## Exercise aim
Rewrite the data from the line that contains "Image resolution: width=1024" through the line that contains "Looking at the screenshot, I should pos(440,377).", with "Instruction" replaced by "Command" everywhere and nothing else changed. Output only those lines.

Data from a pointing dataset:
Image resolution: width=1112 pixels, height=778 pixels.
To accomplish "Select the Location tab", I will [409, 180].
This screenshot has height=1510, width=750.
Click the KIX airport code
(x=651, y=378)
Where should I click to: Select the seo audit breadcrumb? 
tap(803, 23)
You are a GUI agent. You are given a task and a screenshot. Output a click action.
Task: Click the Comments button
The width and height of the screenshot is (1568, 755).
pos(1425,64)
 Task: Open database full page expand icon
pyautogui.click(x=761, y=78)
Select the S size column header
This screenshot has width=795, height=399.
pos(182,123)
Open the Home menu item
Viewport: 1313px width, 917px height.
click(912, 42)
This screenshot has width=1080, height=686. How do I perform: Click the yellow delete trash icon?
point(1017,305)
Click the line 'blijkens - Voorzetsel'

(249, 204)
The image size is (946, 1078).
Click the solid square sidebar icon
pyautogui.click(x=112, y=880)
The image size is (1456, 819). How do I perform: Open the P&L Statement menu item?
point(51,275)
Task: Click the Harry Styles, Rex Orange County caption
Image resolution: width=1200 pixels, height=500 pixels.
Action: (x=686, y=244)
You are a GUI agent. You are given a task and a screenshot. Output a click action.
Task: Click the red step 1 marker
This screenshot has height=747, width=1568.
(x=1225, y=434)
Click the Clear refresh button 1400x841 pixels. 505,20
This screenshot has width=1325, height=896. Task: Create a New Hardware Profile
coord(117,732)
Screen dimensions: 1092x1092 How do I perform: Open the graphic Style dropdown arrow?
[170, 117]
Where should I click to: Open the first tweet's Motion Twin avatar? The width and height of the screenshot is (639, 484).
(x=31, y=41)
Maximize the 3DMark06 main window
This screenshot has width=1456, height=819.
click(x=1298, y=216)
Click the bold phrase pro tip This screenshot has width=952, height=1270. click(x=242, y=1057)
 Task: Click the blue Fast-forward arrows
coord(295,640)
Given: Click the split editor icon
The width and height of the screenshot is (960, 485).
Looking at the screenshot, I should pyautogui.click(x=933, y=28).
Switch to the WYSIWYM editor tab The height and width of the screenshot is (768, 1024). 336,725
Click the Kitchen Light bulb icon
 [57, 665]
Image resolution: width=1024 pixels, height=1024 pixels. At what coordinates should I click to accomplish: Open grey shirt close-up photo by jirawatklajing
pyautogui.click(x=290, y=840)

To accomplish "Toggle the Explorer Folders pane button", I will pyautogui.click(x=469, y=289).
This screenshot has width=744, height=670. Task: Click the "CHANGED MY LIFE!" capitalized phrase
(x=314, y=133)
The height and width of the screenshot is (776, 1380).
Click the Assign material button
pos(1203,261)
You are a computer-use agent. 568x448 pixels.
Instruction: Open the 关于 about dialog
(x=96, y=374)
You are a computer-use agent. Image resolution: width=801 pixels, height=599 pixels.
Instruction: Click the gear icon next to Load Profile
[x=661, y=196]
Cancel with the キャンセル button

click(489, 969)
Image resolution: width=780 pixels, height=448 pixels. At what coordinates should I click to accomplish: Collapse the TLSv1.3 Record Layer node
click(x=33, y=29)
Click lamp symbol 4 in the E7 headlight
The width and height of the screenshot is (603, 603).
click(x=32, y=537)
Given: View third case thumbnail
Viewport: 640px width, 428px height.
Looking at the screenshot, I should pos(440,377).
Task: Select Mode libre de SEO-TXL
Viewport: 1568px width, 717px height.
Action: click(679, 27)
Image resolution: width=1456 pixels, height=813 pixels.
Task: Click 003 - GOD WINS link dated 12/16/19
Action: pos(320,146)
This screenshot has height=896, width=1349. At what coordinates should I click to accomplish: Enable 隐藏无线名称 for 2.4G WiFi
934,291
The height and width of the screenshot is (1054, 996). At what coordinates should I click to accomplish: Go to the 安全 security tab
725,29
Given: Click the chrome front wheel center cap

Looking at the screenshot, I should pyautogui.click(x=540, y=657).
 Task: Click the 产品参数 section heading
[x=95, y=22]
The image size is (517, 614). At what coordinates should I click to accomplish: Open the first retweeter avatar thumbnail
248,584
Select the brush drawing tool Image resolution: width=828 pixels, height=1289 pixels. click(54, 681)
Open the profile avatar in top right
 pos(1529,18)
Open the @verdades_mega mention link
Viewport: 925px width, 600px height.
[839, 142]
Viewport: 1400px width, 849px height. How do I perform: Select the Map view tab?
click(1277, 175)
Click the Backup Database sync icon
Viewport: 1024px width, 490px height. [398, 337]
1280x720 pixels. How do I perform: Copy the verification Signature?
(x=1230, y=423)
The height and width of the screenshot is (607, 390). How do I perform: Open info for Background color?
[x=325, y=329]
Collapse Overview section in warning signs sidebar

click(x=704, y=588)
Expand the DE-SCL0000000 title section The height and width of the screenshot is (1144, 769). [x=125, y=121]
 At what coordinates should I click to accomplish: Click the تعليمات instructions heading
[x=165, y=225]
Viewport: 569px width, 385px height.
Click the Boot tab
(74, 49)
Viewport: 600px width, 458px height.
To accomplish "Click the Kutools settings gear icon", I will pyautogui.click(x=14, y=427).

## Exercise answer
Image resolution: width=1024 pixels, height=1024 pixels. At what coordinates should I click to accomplish: Open grey shirt close-up photo by jirawatklajing
pyautogui.click(x=290, y=840)

To accomplish "Toggle the Explorer Folders pane button", I will pyautogui.click(x=469, y=289).
This screenshot has width=744, height=670. Task: Click the "CHANGED MY LIFE!" capitalized phrase
(x=314, y=133)
The height and width of the screenshot is (776, 1380).
Click the Assign material button
pos(1203,261)
You are a computer-use agent. 568x448 pixels.
Command: Open the 关于 about dialog
(x=96, y=374)
You are a computer-use agent. Image resolution: width=801 pixels, height=599 pixels.
Command: Click the gear icon next to Load Profile
[x=661, y=196]
Cancel with the キャンセル button

click(489, 969)
Image resolution: width=780 pixels, height=448 pixels. At what coordinates should I click to accomplish: Collapse the TLSv1.3 Record Layer node
click(x=33, y=29)
Click lamp symbol 4 in the E7 headlight
The width and height of the screenshot is (603, 603).
click(x=32, y=537)
Given: View third case thumbnail
Viewport: 640px width, 428px height.
Looking at the screenshot, I should pos(440,377).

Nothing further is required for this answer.